Le altre censure pongono la questione se: il condomino, nell’esercizio dei poteri a lui spettanti ai sensi dell’art. 1102 cod. civ., possa usare il bene comune a vantaggio di un bene di proprietà esclusiva estraneo all’edificio condominiale.

Va innanzitutto disattesa l’istanza di rimessione alle Sezioni Unite formulata al riguardo dal resistente, dovendo ritenersi consolidato l’orientamento della Suprema Corte (condiviso dal Collegio) che esclude siffatto potere (isolato, in senso contrario, è il precedente n. 8591 del 1999 richiamato dai ricorrenti), mentre le altre decisioni di legittimità pure citate fanno riferimento all’ipotesi in cui l’utilizzazione dei beni comuni avvenga a vantaggio della proprietà esclusiva ubicata nel fabbricato condominiale.

Occorre al riguardo chiarire che, ai sensi dell’art. 1102 cod. civ., al condomino è consentito l’uso della cosa comune più intenso ed anche diverso da quello degli altri comproprietari purchè non ne alteri la destinazione ed impedisca agli altri comunisti di farne parimenti uso. Ai fini di stabilire se sia alterata o meno la destinazione della cosa comune ovvero se la sua utilizzazione rientra nel diritto di condominio e, quindi nei poteri spettanti al comunista iure proprietatis, va considerato che il condominio degli edifici si caratterizza per il rapporto di accessorietà e strumentalità fra proprietà individuali e beni comuni ubicati nel fabbricato: è, appunto, in funzione di tale rapporto che è consentita l’utilizzazione più intensa della cosa comune da parte del condomino, semprechè non siano violati i limiti di cui all’art. 1102 cod. civ., nel senso che essa è finalizzata al miglior godimento della proprietà esclusiva facente parte del condominio. Pertanto, l’uso più intenso del bene comune non può consistere nell’utilizzazione compiuta dal condomino al servizio di una unità immobiliare di proprietà esclusiva che sia estranea all’edificio condominiale: in tal caso l’uso del bene comune comporterebbe un asservimento non consentito perchè determinerebbe la creazione di un peso sulla cosa comune che sarebbe gravata da una innovazione pregiudizievole ex art. 1120 cod. civ., per la quale occorre il consenso unanime degli altri condomini.

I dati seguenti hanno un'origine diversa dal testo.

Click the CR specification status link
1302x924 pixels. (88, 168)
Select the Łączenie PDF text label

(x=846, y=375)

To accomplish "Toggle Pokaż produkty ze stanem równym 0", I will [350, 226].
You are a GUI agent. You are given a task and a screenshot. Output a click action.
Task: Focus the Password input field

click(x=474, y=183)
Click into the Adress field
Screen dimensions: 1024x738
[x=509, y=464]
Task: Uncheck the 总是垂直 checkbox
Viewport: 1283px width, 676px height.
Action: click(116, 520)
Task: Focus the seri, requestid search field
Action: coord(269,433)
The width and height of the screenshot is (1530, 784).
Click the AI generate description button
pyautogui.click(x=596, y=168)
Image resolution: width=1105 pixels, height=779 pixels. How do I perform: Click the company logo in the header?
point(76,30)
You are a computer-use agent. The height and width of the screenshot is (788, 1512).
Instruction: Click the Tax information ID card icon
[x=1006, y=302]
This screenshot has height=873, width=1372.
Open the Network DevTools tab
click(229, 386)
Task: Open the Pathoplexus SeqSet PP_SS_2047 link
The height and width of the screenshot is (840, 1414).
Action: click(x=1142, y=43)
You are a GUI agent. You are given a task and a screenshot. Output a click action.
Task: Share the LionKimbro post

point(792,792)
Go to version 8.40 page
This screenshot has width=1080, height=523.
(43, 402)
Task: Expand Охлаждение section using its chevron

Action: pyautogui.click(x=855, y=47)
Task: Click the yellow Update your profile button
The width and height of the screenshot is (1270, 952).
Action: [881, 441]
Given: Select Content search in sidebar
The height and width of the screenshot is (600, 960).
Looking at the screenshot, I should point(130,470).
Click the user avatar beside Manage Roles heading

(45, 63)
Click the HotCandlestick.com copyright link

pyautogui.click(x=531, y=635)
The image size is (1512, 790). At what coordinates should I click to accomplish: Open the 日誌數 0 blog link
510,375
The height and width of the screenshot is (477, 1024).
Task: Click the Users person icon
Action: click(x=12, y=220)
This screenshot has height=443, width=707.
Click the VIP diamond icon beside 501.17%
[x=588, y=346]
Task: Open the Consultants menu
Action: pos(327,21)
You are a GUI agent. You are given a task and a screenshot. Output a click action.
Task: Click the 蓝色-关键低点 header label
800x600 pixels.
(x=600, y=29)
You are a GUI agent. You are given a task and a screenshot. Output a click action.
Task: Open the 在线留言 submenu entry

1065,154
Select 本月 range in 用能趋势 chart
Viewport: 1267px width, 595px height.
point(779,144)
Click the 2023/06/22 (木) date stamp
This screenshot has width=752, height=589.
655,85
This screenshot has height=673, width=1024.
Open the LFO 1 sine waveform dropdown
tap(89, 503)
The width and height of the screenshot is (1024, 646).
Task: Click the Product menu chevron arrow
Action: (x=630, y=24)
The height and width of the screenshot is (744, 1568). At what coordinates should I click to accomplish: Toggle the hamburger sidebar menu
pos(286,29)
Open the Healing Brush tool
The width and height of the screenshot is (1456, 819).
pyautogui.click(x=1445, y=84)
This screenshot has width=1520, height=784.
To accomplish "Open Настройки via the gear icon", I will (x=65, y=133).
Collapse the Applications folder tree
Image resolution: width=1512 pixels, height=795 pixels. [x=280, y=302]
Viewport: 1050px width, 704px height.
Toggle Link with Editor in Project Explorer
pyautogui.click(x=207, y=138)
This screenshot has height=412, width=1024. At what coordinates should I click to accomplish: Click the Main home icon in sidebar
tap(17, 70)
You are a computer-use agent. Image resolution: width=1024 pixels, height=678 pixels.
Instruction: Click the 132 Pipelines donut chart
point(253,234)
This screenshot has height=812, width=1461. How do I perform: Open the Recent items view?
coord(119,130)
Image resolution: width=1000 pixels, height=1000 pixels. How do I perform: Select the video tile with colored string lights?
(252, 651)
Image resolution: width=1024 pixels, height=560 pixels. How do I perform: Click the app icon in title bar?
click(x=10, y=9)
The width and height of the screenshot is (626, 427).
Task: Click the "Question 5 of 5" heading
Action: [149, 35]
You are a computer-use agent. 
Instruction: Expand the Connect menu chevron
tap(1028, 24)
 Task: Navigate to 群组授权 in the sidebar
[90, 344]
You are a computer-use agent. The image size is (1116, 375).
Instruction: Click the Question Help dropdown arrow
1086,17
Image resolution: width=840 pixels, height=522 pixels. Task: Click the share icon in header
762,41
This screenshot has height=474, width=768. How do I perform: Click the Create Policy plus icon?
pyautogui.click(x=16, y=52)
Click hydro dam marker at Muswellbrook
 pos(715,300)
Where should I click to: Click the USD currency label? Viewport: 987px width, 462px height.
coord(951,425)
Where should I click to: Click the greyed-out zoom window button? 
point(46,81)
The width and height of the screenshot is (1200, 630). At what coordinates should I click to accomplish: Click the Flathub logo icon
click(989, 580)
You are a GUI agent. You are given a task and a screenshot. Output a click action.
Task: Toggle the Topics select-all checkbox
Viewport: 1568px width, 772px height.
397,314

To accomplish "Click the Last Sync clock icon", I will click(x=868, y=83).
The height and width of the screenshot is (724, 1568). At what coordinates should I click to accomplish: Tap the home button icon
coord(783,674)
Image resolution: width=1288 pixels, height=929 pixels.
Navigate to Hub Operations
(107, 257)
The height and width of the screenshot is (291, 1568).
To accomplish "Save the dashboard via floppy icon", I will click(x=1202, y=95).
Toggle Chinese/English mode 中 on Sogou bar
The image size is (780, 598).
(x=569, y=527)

Pertanto, ove il bene comune sia stato destinato anche al servizio di proprietà esclusiva estranea al condominio, l’esistenza di un diritto a tale uso non potrebbe mai trovare fonte nel diritto iure proprietatis esercitato ai sensi dell’art. 1102 cod. civ. ma nella creazione di un diritto di servitù, il cui acquisto può avvenire: 1) per costituzione in base a titolo convenzionale, al quale come si è detto devono partecipare tutti i condomini, occorrendo in tal caso il consenso unanime dei condomini; 2) per destinazione del padre di famiglia o per usucapione, essendo in entrambe tali ipotesi necessarie la presenza di opere visibili e permanenti destinate all’esercizio della servitù.

Nella specie, la sentenza ha correttamente ritenuto illegittimo l’uso del cortile condominiale utilizzato dai ricorrenti per accedere a una loro proprietà esclusiva estranea al condominio, mentre per quel che riguarda la cessione del diritto di uso da parte del C., di cui ancora si fa cenno nel terzo motivo per dedurre che non fosse necessario il consenso del medesimo, vanno ribadite le considerazioni formulate in sede di esame del primo motivo in cui si è evidenziato come l’esame della questione sia preclusa.

Il ricorso va rigettato.

Le spese della presente fase vanno poste in solido a carico dei ricorrenti, risultati soccombenti.

PQM

Rigetta il ricorso.

Condanna i ricorrenti in solido al pagamento in favore del resistente delle spese relative alla presente fase che liquida in Euro 2.200,00 di cui Euro 200,00 per esborsi ed Euro 2.000,00 per onorari di avvocato oltre spese generali ed accessori di legge.

Così deciso in Roma, nella Camera di consiglio, il 9 febbraio 2010.